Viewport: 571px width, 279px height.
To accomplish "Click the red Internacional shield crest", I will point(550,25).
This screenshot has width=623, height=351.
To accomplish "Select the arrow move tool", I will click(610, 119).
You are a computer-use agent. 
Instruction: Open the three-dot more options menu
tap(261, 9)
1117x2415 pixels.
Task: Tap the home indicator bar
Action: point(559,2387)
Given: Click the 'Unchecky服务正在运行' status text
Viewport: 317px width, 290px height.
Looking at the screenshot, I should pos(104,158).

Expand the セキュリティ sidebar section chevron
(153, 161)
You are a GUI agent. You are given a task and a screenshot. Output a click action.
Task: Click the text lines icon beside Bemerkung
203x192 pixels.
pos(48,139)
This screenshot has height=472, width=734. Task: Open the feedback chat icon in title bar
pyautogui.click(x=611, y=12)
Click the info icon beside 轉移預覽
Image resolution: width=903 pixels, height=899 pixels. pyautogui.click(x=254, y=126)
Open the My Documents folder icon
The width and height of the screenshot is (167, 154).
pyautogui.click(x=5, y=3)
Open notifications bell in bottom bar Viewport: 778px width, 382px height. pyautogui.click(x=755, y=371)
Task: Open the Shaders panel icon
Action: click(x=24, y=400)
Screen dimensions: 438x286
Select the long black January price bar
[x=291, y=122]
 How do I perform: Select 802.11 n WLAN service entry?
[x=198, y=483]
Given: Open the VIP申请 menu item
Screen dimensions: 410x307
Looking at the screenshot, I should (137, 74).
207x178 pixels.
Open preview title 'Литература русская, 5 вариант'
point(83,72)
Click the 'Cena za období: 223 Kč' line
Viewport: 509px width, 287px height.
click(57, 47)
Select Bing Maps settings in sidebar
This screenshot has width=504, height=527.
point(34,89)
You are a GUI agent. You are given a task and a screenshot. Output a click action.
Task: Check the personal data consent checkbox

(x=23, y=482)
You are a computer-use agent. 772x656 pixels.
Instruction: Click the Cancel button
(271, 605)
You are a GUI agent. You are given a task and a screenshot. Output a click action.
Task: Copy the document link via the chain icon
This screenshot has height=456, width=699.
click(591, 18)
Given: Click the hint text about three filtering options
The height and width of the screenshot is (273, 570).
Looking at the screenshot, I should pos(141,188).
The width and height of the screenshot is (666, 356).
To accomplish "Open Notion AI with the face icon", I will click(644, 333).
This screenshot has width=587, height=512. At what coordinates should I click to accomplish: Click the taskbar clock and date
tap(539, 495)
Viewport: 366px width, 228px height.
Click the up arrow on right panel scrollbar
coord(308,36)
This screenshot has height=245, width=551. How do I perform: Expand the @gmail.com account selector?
□ □ □ □
§ What is required:
All of the material should be copied verbatim.

§ Task response:
Viewport: 571px width, 279px height.
To accomplish "Click the red Internacional shield crest", I will point(550,25).
This screenshot has width=623, height=351.
To accomplish "Select the arrow move tool", I will click(610, 119).
You are a computer-use agent. 
Instruction: Open the three-dot more options menu
tap(261, 9)
1117x2415 pixels.
Task: Tap the home indicator bar
Action: point(559,2387)
Given: Click the 'Unchecky服务正在运行' status text
Viewport: 317px width, 290px height.
Looking at the screenshot, I should pos(104,158).

Expand the セキュリティ sidebar section chevron
(153, 161)
You are a GUI agent. You are given a task and a screenshot. Output a click action.
Task: Click the text lines icon beside Bemerkung
203x192 pixels.
pos(48,139)
This screenshot has height=472, width=734. Task: Open the feedback chat icon in title bar
pyautogui.click(x=611, y=12)
Click the info icon beside 轉移預覽
Image resolution: width=903 pixels, height=899 pixels. pyautogui.click(x=254, y=126)
Open the My Documents folder icon
The width and height of the screenshot is (167, 154).
pyautogui.click(x=5, y=3)
Open notifications bell in bottom bar Viewport: 778px width, 382px height. pyautogui.click(x=755, y=371)
Task: Open the Shaders panel icon
Action: click(x=24, y=400)
Screen dimensions: 438x286
Select the long black January price bar
[x=291, y=122]
 How do I perform: Select 802.11 n WLAN service entry?
[x=198, y=483]
Given: Open the VIP申请 menu item
Screen dimensions: 410x307
Looking at the screenshot, I should (137, 74).
207x178 pixels.
Open preview title 'Литература русская, 5 вариант'
point(83,72)
Click the 'Cena za období: 223 Kč' line
Viewport: 509px width, 287px height.
click(57, 47)
Select Bing Maps settings in sidebar
This screenshot has width=504, height=527.
point(34,89)
You are a GUI agent. You are given a task and a screenshot. Output a click action.
Task: Check the personal data consent checkbox

(x=23, y=482)
You are a computer-use agent. 772x656 pixels.
Instruction: Click the Cancel button
(271, 605)
You are a GUI agent. You are given a task and a screenshot. Output a click action.
Task: Copy the document link via the chain icon
This screenshot has height=456, width=699.
click(591, 18)
Given: Click the hint text about three filtering options
The height and width of the screenshot is (273, 570).
Looking at the screenshot, I should pos(141,188).
The width and height of the screenshot is (666, 356).
To accomplish "Open Notion AI with the face icon", I will click(644, 333).
This screenshot has width=587, height=512. At what coordinates should I click to accomplish: Click the taskbar clock and date
tap(539, 495)
Viewport: 366px width, 228px height.
Click the up arrow on right panel scrollbar
coord(308,36)
This screenshot has height=245, width=551. How do I perform: Expand the @gmail.com account selector?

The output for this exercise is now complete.